Excerpted text:

--------

Many foreign companies are listed on the NASDAQ market. A few of them are part of the NASDAQ 100 Index which is the main index of this market.

Definition of NASDAQ-100 Index from Wikipedia:

"The NASDAQ-100 is a stock market index of 100 of the largest domestic and international non-financial companies listed on the NASDAQ. It is a modified market value-weighted index. The companies' weights in the index are based on their market capitalizations, with certain rules capping the influence of the largest components. It does not contain financial companies, and includes companies incorporated outside the United States. Both of those factors differentiate it from the Dow Jones Industrial Average, and the exclusion of financial companies distinguishes it from the S&P 500 Index."

The 14 foreign incorporated companies included in the NASDAQ 100 are:

  • Bermuda - Marvell Technology Group (NASDAQ:MRVL)
  • Canada - Research In Motion (RIMM)

--------

Listed entries:
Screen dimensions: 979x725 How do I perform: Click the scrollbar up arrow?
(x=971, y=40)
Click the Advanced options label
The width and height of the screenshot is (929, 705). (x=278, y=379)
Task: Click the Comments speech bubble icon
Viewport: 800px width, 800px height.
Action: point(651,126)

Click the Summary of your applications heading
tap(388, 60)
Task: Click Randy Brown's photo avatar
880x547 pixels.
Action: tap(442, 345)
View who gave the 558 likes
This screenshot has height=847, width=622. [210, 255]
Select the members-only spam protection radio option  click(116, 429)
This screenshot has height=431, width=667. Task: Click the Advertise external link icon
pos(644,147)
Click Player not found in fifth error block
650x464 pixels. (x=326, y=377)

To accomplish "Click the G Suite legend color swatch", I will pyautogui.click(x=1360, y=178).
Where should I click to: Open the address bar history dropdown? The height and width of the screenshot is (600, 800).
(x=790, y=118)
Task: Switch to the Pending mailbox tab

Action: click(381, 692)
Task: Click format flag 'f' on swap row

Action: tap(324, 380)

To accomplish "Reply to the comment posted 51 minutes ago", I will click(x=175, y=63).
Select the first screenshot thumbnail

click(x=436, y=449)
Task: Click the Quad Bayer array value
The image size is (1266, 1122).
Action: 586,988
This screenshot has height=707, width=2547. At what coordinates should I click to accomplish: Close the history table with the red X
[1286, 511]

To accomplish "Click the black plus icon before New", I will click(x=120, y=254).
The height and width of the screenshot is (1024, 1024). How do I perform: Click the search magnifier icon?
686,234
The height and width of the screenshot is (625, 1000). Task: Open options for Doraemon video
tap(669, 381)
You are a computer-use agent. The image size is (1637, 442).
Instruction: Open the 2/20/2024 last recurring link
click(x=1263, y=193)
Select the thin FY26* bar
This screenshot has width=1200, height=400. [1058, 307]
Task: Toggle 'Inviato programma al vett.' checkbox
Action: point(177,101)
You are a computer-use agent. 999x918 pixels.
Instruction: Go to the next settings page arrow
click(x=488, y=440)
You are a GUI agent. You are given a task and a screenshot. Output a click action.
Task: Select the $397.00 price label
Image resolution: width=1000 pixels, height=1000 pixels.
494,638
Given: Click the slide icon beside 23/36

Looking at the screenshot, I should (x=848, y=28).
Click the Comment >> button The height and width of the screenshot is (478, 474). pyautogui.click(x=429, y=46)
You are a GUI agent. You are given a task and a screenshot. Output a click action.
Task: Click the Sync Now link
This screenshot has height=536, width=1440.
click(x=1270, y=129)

--------

Questions:
a. Can you echo the NASDAQ-100 passage from "Definition of NASDAQ-100" up to and including "Technology Group (NASDAQ:MRVL)"?
b. How would you sum up the NASDAQ-100 passage in two sentences?
c. Could you pick up the passage on foreign companies in the NASDAQ-100 from its last line and carry it on?

Responses to the tasks:
a.
Definition of NASDAQ-100 Index from Wikipedia:

"The NASDAQ-100 is a stock market index of 100 of the largest domestic and international non-financial companies listed on the NASDAQ. It is a modified market value-weighted index. The companies' weights in the index are based on their market capitalizations, with certain rules capping the influence of the largest components. It does not contain financial companies, and includes companies incorporated outside the United States. Both of those factors differentiate it from the Dow Jones Industrial Average, and the exclusion of financial companies distinguishes it from the S&P 500 Index."

The 14 foreign incorporated companies included in the NASDAQ 100 are:

  • Bermuda - Marvell Technology Group (NASDAQ:MRVL)

b. Many foreign companies are listed on the NASDAQ, and a few belong to the NASDAQ-100, the market's main index of 100 of the largest domestic and international non-financial companies, weighted by market capitalization with rules capping the largest components. Fourteen of the index's companies are incorporated outside the United States, among them Marvell Technology Group of Bermuda and Research In Motion of Canada.

c.
  • Cayman Islands - Garmin Ltd. (NASDAQ:GRMN) and Seagate Technology (NASDAQ:STX)
  • China - Baidu (NASDAQ:BIDU)
  • India - Infosys (NASDAQ:INFY)
  • Ireland - Ryanair (NASDAQ:RYAAY) and Warner Chilcott (NASDAQ:WCRX)
  • Israel - Check Point (NASDAQ:CHKP) and Teva Pharmaceutical Industries, Ltd. (NASDAQ:TEVA)
  • Luxembourg - Millicom International Cellular (MICC)
  • Singapore - Flextronics (NASDAQ:FLEX)
  • Switzerland - Foster Wheeler (FWLT) and Logitech (NASDAQ:LOGI)

A brief intro on some of the companies:

RIMM is the Canadian company that makes the famous Blackberry wireless handheld devices. Baidu is a search engine company and is called the "Google of China". Infosys is one of the top IT outsourcers in India. Ireland-based Ryan Air operates cheap discount flights in Europe competing against other discount carries such as EasyJet. Teva is a generic drug maker based in Israel. Security software maker Checkpoint used to be a hi-flier during the dot com era.